American schools are little more than prisons or halfway houses.
The Nation’s young people are forced to attend whether they are interested in education or not, where they are indoctrinated to worship the State and conform to statism and propagandized with false history and egalitarianism. If they fail to attend, they are regarded as lawbreakers or truants.
But since they are minors, it is the parents who pay the price — even if the children are essentially young adults and unruly and unmanageable. Such is the case in Berks County, Penn., where Eileen DiNino paid for her children’s truancy with her life.
When DiNino’s kids racked up a number of truancy violations, the court decided she had to pay. The truancy fines weren’t excessive — just $20 per violation — but the court system is little more than an extortion racket. It tacked on “court-related” costs of as much as $150 for each violation. According to The Associated Press, DiNino faced fines from nine active truancy cases, which spawned 55 citations accrued by her children since 1999.
DiNino is described as being 55, a single mother of seven, unemployed, on welfare and completely overwhelmed by her children. Few other details of what got her into her circumstances have been reported. But suffice to say she was unable to pay the $2,000 in fines and court costs her kids racked up because they chose to skip school and she couldn’t — or wouldn’t — do anything about it.
Apparently, in Philadelphia, as in a few other places, the idea of debtors’ prisons has not gone out of fashion and, in fact, is making a comeback. For some insane reason, District Judge Dean Patton decided that DiNino should be incarcerated over her unpaid fines in order to eliminate the “debt.” How racking up more cost to the government, which had to pay for DiNino’s two-day incarceration, in order to reconcile an unpaid debt makes sense to anyone is beyond me, and proves that those in government are simply psychopaths.
Patton’s reasoning, according to the AP, was that “a short jail stint can sometimes ‘break the habit’ of parents who’d rather party into the night than take their children to school the next day.” Whether DiNino was guilty of “party[ing] into the night” was not proven.
Halfway into her two-day incarceration, DiNino died. While her death was sudden and the cause is as yet unknown, it was not considered suspicious.

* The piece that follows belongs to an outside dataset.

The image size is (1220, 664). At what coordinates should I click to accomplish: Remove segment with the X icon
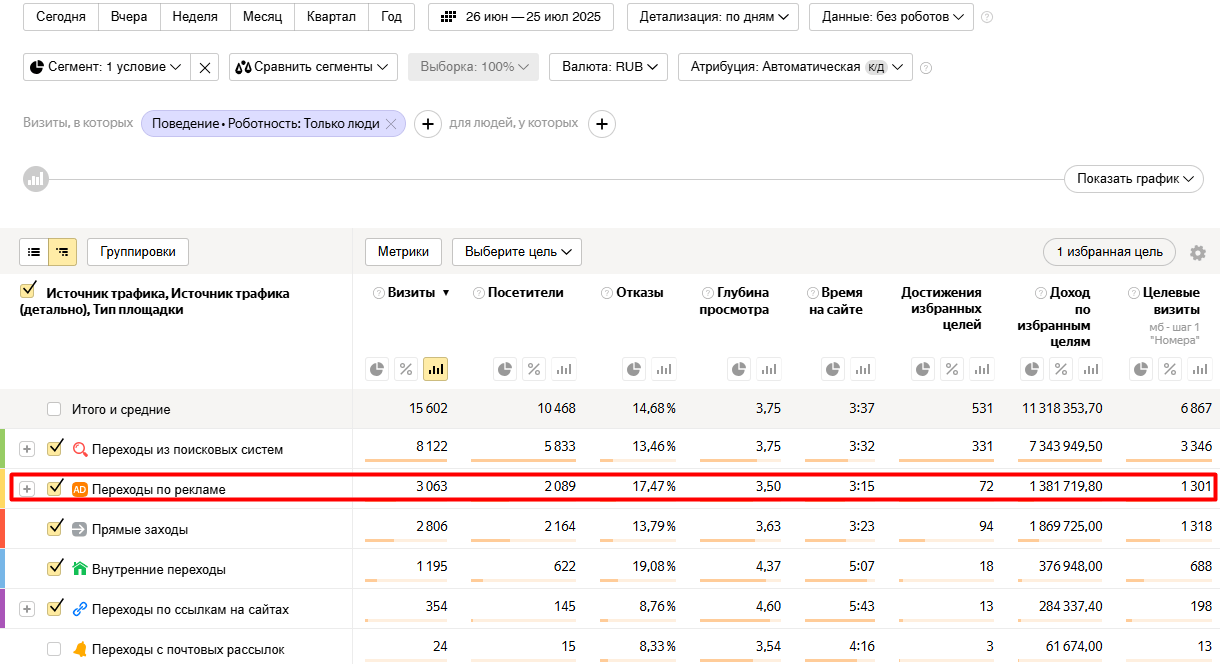205,67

Parental imprisonment for truancy violations is apparently very common in Berks County. Since 2000, more than 1,600 people have been jailed over truancy fines. Two-thirds of those jailed are women.
Federal law eliminated the imprisonment of debtors in 1833, but left the practice available to States. But the U.S. Supreme Court has ruled in several State cases that debtors’ prisons violate the 14th Amendment.
Being poor should not be considered criminal. Nor should skipping school. If a child has no interest in school and must be coerced into being there, he will not learn and will likely be disruptive, which hinders those who want to be there from learning.
Furthermore, Federal and State child labor laws should be repealed so that kids who would rather work than attend school can work enough hours to earn a living and help support their poor parent(s).